The Abe administration has been telling both labor and business leaders that wage raises are important for pulling Japan out of deflation. It established a conference composed of government, labor and management leaders, and toward the end of 2013, the conference issued an agreement that called for channeling increased business profits into wage raises.

In accordance with the agreement, the Japan Business Federation (Keidanren), Japan’s most powerful business lobby, has announced for the first time in six years that it accepts the need to raise wage bases. But its commitment is weak. Keidanren has dropped its past policy of maintaining that there’s no room for increasing wage bases. But its document related to wage negotiations this time includes an evasive acceptance of higher wage bases, stating only that an approach different from the former one is an option. And the document states that the principle that management decides on wage offers according to the companies’ ability to afford them remains the same.

What Keidanren fails to acknowledge is that major corporations’ tendency to restrain capital investment and to cut costs through restructuring and wage restraints is a main cause of deflation.

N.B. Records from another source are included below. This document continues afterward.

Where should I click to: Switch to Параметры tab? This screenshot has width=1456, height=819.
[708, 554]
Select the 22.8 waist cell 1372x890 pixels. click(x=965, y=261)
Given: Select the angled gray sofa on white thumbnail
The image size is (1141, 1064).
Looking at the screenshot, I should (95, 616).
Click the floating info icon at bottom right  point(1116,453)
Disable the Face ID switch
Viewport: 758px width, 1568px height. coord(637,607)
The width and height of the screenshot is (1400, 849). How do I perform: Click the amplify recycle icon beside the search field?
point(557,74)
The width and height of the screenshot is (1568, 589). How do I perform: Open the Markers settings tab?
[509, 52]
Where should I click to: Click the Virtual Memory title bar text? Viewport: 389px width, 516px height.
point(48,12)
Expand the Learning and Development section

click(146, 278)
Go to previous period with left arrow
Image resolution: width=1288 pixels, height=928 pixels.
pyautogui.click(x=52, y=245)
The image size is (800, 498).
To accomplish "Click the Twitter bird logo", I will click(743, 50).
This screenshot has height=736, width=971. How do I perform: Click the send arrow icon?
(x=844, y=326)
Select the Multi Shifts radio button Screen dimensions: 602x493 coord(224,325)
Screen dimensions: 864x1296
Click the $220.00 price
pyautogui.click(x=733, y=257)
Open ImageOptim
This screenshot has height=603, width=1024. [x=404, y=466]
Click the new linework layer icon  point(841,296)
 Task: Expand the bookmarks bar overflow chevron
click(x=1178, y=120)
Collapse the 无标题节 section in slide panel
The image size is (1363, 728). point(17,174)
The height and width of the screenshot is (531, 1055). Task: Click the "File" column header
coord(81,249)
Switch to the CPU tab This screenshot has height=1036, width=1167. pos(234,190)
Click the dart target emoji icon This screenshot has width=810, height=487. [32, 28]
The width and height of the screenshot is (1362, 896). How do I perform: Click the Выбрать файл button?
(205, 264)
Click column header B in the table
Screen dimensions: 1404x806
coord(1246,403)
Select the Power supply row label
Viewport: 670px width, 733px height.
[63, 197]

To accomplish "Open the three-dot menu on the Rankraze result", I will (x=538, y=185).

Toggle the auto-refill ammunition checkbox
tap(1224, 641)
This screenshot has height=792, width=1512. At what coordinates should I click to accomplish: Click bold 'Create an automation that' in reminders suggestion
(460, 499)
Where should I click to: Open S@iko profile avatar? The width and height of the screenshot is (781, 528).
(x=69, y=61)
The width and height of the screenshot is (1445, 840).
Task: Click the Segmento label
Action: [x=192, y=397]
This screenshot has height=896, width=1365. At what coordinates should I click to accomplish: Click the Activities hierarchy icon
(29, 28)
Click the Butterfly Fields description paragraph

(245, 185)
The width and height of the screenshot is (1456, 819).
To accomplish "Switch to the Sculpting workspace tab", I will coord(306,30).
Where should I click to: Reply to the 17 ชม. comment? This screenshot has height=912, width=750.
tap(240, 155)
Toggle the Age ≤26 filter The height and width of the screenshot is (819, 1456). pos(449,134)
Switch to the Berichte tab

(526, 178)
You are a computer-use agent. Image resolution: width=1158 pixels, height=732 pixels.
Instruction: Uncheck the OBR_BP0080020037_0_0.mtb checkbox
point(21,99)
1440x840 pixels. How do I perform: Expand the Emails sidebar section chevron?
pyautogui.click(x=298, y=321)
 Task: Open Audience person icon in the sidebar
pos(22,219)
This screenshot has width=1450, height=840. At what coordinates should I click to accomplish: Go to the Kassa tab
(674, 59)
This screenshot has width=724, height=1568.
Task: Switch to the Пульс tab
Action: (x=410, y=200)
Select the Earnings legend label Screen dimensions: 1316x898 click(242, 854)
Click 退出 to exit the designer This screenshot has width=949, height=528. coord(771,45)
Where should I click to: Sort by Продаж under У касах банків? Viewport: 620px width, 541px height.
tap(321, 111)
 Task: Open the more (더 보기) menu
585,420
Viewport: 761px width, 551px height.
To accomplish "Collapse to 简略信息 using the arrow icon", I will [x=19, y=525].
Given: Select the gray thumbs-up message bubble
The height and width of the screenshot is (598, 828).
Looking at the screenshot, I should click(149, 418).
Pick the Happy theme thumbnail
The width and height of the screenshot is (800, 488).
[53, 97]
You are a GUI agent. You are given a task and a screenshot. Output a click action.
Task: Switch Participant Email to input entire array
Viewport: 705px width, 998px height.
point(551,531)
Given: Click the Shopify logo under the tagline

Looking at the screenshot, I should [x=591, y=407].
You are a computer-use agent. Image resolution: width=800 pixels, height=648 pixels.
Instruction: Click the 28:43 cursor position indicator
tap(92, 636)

Recently the business environment has greatly changed. The drastic decrease in the yen’s value, triggered by the Bank of Japan’s quantitative monetary easing, has helped to restore the fiscal 2013 profitability of many major companies, especially export-oriented companies, to the level that prevailed before the Lehman Brothers shock of 2008.

Rengo demands a 1 percent raise of wage bases in addition to a 2 percent raise in seniority-based increases. Industrial sectors that have benefited from the cheap yen, including automakers and electronics makers, should raise wage bases to a level that will enable workers to enjoy the fruits of the economic recovery.

It is said that total internal reserves stockpiled by businesses amount to ¥220 trillion. It is time for businesses to use these reserves to increase wage levels as well as capital investment. Executives should remember that workers have had to go without base-pay raises for many years. Major corporations should also let their subcontractors — which are mostly small and medium-size companies — raise the prices of their products so that they too can raise their workers’ wages.

Both labor and business leaders must also pay attention to the working conditions of the irregular workers — those hired on temporary contracts — who accounts for nearly 40 percent of Japan’s workforce. Rengo is demanding new rules that will help them become regular employees and wants them to get an hourly wage increase of ¥30. Serious efforts should be made to stabilize the lives of these workers, which will in turn help the nation’s economic recovery become self-sustaining as consumer spending increases.

As the consumption tax hike from April is expected to result in a slowdown in consumer spending, labor and business leaders have a heavy responsibility to reach an agreement on wage increases.